Obviously not so practical for tools, but again make sure they are generally clean with nothing but a bit of clean oil for lubrication. After washing the bikes thoroughly I expect a spray of a clean oil on various bits wouldn't be unacceptable either.

And label the boxes they are in clearly so they are easy to identify for inspection.


----------



## hopers7 (Mar 31, 2012)

topcat83 said:


> Hi there
> 
> I'd bring your tools - hubby regretted leaving so many of his behind.
> Ditto bikes.
> ...


Great thanks for the advice!


----------



## carosapien (Oct 16, 2011)

Bring it all, there's nothing there that's difficult to clean yourself and you'll regret it if you leave anything behind.

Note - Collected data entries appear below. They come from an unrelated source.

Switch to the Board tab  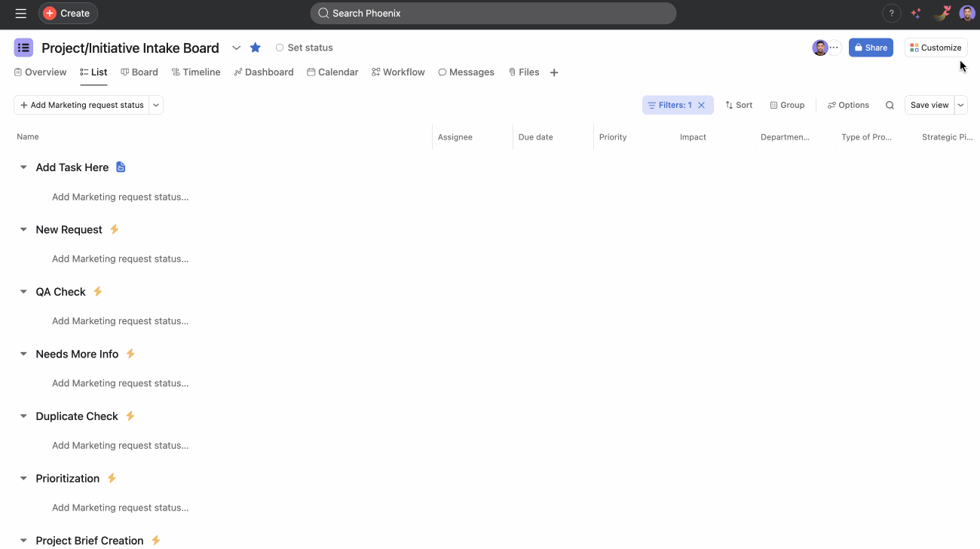click(x=139, y=72)
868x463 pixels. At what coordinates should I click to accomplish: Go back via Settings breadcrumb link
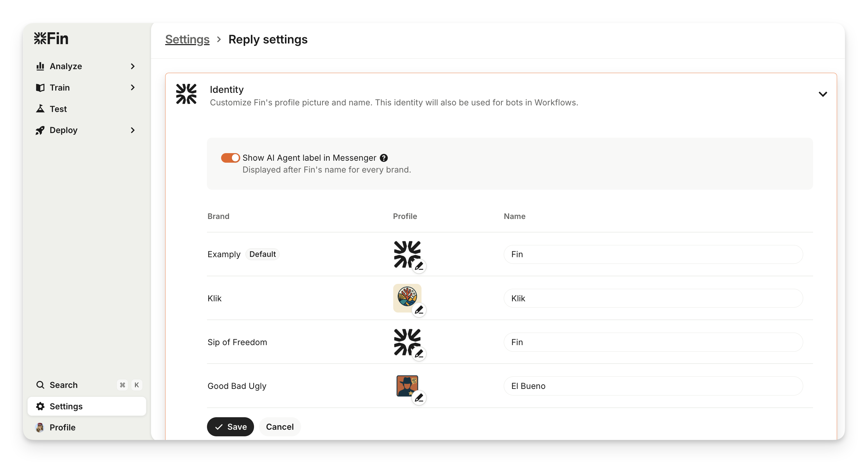click(187, 39)

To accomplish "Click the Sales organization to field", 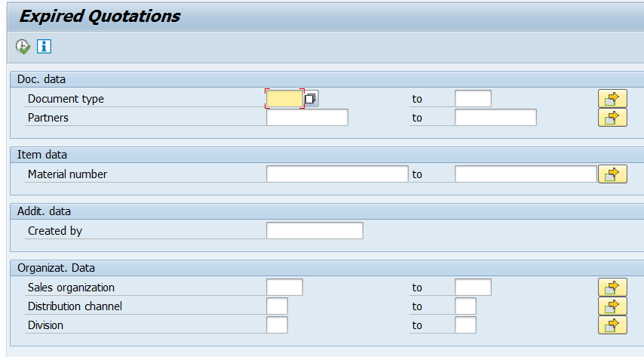I will point(473,288).
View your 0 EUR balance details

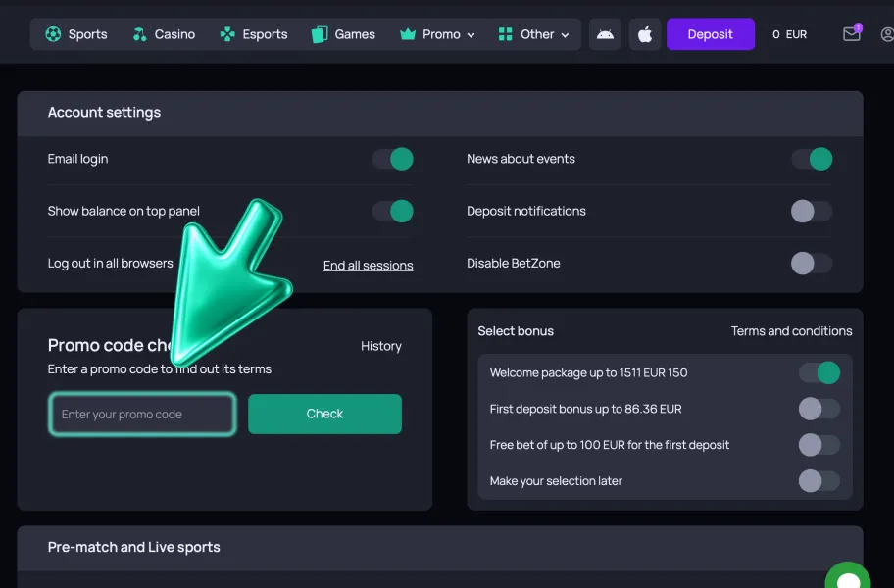(788, 34)
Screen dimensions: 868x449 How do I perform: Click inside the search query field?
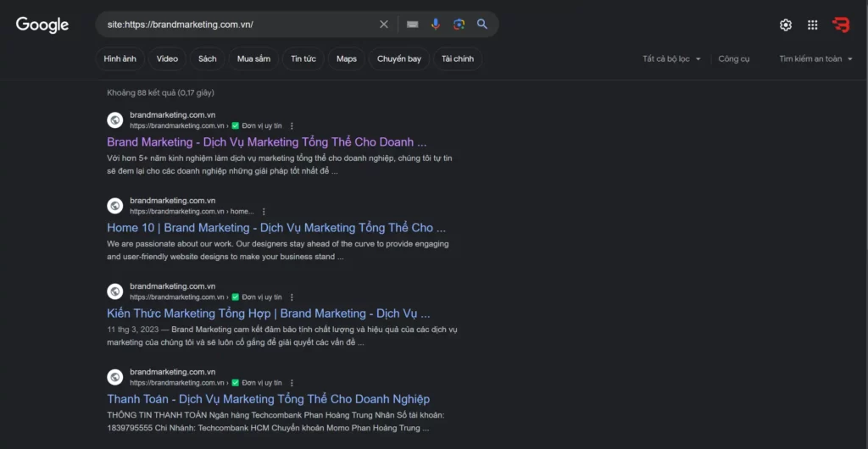237,25
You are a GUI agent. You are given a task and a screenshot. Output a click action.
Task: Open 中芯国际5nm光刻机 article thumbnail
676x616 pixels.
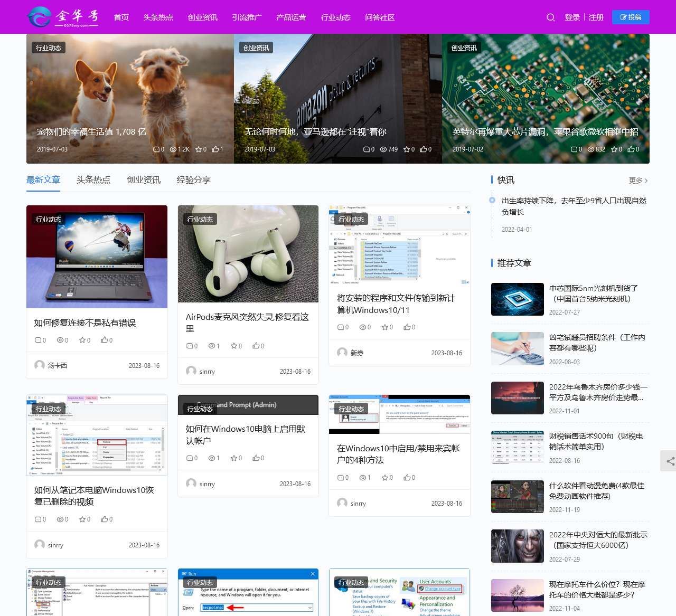click(517, 299)
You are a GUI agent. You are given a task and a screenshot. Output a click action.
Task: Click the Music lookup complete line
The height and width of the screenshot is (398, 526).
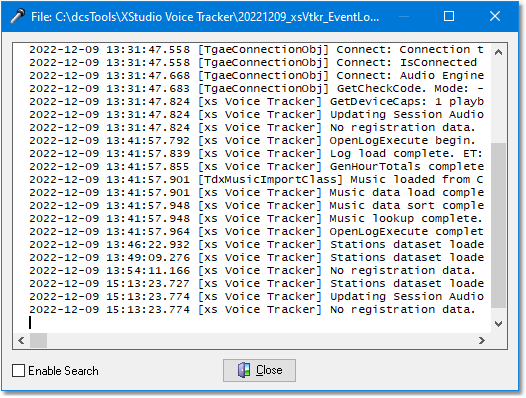[x=256, y=218]
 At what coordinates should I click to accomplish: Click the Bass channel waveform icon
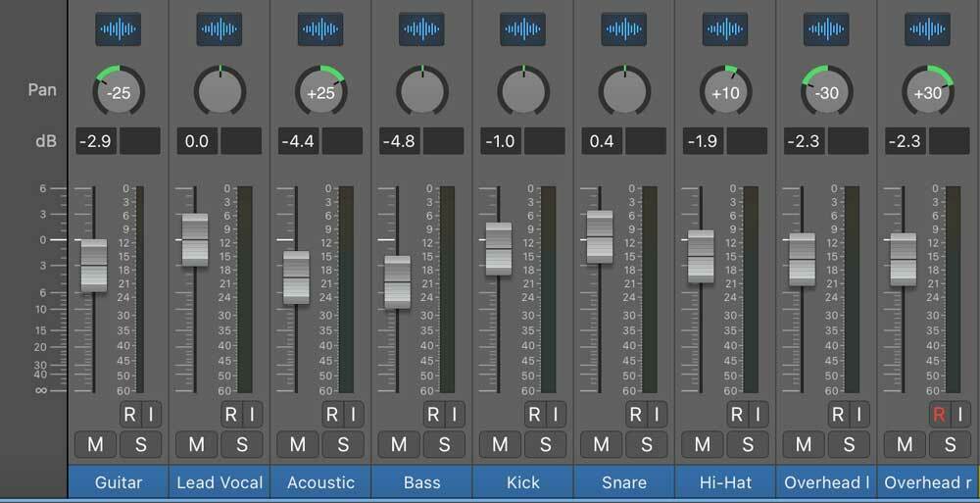tap(421, 28)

The tools may be cheaper in the DIY stores but you'll find the quality isn't as good and the range is more limited than you're used to.

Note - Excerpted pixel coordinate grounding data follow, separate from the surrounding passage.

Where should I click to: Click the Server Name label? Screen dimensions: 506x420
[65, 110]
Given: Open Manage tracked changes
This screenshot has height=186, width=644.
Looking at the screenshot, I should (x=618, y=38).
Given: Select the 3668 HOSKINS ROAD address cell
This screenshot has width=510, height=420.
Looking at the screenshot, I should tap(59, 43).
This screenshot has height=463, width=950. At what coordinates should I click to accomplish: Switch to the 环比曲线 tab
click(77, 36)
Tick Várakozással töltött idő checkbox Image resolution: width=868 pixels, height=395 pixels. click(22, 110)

The most expensive DIY product has the be paint, for what you pay for it you'd think it contained gold flakes 

Once you arrive don't buy anything new, especially BBQs. Get your stuff from the auction site Trade Me....there's always people leaving and selling up households.


----------



## hopers7 (Mar 31, 2012)

carosapien said:


> Bring it all, there's nothing there that's difficult to clean yourself and you'll regret it if you leave anything behind.
> 
> The tools may be cheaper in the DIY stores but you'll find the quality isn't as good and the range is more limited than you're used to.
> 
> ...


Great, thanks for the advice, good thinking re: bbqs etc on auction sites...thanks again.


----------